Please quote exactly the lines below from the line containing "Open the 编辑(E) menu" to the line containing "Click the info", both lines included, and nothing else.

= = =

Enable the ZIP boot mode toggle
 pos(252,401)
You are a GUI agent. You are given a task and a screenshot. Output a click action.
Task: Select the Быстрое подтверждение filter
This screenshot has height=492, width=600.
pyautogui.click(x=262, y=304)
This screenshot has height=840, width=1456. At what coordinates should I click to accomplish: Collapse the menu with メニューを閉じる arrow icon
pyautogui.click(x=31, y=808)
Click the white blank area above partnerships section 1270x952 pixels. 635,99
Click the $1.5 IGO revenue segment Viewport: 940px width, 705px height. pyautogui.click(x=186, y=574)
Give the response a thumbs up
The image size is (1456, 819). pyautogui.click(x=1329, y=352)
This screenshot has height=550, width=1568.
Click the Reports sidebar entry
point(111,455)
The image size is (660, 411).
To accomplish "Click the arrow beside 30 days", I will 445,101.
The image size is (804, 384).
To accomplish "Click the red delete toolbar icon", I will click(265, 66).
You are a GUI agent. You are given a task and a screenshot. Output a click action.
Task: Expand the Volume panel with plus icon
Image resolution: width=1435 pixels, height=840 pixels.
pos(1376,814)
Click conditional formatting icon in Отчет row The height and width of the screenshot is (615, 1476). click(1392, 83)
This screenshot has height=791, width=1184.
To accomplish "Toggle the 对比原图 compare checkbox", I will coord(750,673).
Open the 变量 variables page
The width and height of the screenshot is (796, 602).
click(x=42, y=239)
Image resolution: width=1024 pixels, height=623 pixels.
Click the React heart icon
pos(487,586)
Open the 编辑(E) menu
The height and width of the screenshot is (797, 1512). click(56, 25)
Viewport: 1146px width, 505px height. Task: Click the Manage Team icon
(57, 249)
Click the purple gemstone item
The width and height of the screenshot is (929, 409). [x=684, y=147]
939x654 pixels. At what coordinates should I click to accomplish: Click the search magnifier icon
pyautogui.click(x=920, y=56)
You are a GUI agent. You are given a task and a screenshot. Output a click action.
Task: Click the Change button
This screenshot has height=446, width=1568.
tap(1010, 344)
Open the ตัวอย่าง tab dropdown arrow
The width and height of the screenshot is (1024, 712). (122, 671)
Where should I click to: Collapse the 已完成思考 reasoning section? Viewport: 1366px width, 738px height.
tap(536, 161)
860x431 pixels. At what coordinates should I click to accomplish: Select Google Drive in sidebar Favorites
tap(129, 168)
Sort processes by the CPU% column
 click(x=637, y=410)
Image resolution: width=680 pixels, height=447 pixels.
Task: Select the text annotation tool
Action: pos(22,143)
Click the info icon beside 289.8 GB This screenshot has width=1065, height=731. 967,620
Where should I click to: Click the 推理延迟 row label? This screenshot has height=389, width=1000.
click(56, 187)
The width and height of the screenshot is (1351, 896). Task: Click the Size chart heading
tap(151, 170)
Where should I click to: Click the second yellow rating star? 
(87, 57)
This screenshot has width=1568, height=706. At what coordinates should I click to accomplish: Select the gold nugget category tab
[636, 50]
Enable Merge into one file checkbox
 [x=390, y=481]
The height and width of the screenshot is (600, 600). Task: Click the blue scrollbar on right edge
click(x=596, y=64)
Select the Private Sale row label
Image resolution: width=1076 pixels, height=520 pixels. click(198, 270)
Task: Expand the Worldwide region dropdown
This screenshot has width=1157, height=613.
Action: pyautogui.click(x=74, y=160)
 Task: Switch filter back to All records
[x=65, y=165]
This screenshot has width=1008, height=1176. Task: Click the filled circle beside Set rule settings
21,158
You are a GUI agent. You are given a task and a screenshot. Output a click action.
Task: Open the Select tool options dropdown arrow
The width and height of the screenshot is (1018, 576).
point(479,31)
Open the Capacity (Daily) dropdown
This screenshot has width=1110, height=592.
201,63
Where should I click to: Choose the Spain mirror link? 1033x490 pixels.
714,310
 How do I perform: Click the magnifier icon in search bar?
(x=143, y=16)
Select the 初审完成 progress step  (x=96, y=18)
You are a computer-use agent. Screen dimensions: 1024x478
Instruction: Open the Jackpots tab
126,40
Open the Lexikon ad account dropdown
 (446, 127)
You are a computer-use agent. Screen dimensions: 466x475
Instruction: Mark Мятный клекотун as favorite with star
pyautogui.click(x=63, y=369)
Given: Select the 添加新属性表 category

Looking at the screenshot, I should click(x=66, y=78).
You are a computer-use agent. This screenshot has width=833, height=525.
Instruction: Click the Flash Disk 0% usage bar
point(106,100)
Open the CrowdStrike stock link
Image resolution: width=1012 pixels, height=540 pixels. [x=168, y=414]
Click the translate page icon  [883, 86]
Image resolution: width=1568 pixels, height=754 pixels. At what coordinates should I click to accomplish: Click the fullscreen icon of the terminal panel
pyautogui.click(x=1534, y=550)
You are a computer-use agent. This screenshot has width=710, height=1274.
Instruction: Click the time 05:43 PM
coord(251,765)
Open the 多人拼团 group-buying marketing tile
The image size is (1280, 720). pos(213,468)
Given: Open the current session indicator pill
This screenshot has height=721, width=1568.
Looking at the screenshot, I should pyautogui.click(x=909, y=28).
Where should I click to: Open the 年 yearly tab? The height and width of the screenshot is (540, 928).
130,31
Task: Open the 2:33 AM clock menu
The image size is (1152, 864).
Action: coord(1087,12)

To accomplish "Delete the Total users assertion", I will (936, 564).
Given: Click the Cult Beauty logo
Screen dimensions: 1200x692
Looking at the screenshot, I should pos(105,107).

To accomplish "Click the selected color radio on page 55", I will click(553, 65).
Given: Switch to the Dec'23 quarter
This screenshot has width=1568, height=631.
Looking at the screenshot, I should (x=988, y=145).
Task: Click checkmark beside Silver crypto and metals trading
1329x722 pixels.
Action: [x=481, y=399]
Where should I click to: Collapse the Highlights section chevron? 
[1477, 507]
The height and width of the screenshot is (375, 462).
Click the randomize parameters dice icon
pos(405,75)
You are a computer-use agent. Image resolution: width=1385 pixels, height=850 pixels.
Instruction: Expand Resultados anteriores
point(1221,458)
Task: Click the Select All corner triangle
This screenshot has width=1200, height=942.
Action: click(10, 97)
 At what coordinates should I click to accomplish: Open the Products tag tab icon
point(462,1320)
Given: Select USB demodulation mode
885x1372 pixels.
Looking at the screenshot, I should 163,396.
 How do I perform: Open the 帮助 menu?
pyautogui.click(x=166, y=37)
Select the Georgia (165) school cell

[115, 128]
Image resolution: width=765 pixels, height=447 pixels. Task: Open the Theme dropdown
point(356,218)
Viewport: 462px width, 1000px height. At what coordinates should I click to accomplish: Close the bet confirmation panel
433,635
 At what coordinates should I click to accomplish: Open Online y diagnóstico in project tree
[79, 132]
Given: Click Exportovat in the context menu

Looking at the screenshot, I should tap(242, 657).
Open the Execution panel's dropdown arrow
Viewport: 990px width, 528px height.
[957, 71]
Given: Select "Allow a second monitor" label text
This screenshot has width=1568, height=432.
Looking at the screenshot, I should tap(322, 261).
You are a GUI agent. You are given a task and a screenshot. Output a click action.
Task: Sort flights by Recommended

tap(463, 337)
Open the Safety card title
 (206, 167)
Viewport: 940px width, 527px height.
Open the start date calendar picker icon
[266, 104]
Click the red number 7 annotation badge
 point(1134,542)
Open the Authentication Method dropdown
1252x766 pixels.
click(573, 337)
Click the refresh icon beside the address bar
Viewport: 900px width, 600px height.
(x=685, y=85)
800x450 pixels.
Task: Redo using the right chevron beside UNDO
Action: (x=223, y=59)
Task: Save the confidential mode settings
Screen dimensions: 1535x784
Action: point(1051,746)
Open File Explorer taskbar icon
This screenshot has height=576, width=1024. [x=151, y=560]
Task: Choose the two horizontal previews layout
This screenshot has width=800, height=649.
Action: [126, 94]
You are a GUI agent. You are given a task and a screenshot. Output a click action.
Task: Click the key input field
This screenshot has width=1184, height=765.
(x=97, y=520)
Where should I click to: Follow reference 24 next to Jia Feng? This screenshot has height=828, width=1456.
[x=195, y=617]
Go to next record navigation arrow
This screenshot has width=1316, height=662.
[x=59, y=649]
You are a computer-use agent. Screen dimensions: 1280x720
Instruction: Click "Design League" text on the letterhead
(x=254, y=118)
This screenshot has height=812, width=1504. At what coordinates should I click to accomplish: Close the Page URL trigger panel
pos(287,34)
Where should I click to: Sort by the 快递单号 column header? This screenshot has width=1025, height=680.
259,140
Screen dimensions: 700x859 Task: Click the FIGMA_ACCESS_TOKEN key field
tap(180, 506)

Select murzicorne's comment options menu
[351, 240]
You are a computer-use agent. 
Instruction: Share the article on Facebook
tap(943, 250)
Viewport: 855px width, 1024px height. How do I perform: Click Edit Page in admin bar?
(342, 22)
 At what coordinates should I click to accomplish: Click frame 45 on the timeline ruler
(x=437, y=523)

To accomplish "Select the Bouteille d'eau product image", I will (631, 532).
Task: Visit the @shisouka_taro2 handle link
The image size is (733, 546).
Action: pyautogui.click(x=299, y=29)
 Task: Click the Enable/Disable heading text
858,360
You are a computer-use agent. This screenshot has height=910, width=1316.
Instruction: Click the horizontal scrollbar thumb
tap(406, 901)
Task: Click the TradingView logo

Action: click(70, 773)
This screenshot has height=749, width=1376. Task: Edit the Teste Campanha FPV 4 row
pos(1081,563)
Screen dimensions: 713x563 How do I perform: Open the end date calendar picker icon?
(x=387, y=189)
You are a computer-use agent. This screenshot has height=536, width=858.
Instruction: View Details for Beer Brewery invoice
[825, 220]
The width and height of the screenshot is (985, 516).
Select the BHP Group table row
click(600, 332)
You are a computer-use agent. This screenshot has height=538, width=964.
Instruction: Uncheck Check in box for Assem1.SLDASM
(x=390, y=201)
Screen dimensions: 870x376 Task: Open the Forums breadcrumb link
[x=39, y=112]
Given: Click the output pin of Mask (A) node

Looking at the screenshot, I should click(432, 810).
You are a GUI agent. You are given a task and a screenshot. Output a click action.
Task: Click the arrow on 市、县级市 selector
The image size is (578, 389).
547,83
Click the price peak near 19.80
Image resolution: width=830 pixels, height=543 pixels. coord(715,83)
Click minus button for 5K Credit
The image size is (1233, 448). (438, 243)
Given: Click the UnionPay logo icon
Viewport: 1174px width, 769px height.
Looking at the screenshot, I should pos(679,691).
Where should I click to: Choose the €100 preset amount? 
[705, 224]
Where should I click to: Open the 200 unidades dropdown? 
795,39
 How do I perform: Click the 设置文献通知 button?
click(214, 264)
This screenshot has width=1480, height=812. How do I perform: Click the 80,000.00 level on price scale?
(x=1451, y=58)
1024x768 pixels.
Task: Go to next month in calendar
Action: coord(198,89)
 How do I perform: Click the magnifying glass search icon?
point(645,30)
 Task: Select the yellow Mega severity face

= = =

[Solved exercise]:
Open the 编辑(E) menu
The height and width of the screenshot is (797, 1512). click(56, 25)
Viewport: 1146px width, 505px height. Task: Click the Manage Team icon
(57, 249)
Click the purple gemstone item
The width and height of the screenshot is (929, 409). [x=684, y=147]
939x654 pixels. At what coordinates should I click to accomplish: Click the search magnifier icon
pyautogui.click(x=920, y=56)
You are a GUI agent. You are given a task and a screenshot. Output a click action.
Task: Click the Change button
This screenshot has height=446, width=1568.
tap(1010, 344)
Open the ตัวอย่าง tab dropdown arrow
The width and height of the screenshot is (1024, 712). (122, 671)
Where should I click to: Collapse the 已完成思考 reasoning section? Viewport: 1366px width, 738px height.
tap(536, 161)
860x431 pixels. At what coordinates should I click to accomplish: Select Google Drive in sidebar Favorites
tap(129, 168)
Sort processes by the CPU% column
 click(x=637, y=410)
Image resolution: width=680 pixels, height=447 pixels.
Task: Select the text annotation tool
Action: pos(22,143)
Click the info icon beside 289.8 GB This screenshot has width=1065, height=731. 967,620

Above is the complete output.